Sprinkled throughout the game will be fountains where you can save your game and upgrade your character. You can boost your attack, armor, or abilities. There is plenty of gold dropped in the game, but you can make in-app purchases to get a leg up. I don’t think this is going to be necessary, but the option is there for you.
The graphics in Wild Blood are very good most of the time. As you’re playing the game, everything looks crisp and the texture resolution is more than sufficient. Aliasing is visible, but not terribly noticeable. However, Wild Blood falls into the trap so many games do by getting all up in its own business during cut scenes. This does not do the engine any favors. Performance is mostly good, but I am seeing occasional slowdowns and even crashes on a Nexus 7. Not all users are experiencing this, though.
Wild Blood will take up over 2GB of space on your device, and it costs $6.99. It’s not a decision to take lightly, but it is a solid action-adventure title.
Google bought the restaurant review service Zagat a while back and integrated it with Maps. It can be handy to get some abbreviated reviews when you are looking for restaurants in Maps, but what about an option for more robust searches?

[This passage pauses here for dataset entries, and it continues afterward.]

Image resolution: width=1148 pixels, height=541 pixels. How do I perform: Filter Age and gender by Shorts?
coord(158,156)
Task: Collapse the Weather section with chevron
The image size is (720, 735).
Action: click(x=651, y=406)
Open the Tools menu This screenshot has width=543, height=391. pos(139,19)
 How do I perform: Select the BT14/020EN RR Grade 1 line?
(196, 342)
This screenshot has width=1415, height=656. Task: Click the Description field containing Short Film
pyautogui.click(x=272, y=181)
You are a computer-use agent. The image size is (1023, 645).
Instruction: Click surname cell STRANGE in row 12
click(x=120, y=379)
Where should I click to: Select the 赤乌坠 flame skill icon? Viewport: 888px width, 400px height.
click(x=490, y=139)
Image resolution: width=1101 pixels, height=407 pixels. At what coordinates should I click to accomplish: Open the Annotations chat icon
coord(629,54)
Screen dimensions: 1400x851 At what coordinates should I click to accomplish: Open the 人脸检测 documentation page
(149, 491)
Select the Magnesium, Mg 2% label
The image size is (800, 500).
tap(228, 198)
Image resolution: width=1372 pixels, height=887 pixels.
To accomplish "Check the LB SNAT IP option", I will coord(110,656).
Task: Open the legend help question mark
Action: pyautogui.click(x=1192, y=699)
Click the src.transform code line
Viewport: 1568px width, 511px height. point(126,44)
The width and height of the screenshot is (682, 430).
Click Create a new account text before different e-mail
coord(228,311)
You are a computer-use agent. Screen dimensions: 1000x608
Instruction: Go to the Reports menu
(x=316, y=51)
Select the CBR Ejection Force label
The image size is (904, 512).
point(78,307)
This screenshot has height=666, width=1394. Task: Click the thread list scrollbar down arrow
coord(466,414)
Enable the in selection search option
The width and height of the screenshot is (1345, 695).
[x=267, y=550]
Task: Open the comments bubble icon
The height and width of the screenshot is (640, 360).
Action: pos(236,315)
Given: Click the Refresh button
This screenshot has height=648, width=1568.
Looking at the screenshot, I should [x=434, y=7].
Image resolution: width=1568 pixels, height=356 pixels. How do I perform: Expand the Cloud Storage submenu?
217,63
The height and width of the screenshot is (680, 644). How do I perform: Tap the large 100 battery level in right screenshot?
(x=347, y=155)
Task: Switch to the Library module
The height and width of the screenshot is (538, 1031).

Google has just released a new Zagat app to fill in the gaps.
Zagat requires that you sign in with Google+, but it’s a one-click process on your device. The interface is both clean and powerful. At the top are three drop down menus that let you constrain your location-based searches. There is a box for cuisines, scores, and features. This is great if you have something particular in mind. All the results are listed below, and break things down with scores for food, decor, service, and cost. Tapping on any listing will pull up its details page.
If you’re not familiar with Zagat, you can tap the question mark next to the scores to get an explanation of what they mean. The details page has a bottom line review, address, phone number, and loads of other info. If the establishment supports open table, you can book from within the app even if you don’t have OpenTable installed. Back on the main screen, you can always tap the Map button at the bottom to see Zagat rated restaurants shown on the built-in Google map.
Another thing I really like about this app is that it has a great tablet interface with multiple panels. You can plow through more listings in less time with this UI and it’s quite snappy.
Zagat has extensive coverage in a few dozen metro areas, but there is a reasonable amount of content in other areas. The Zagat app is free, unlike the old pre-Google Zagat. You really ought to have this one on your phone.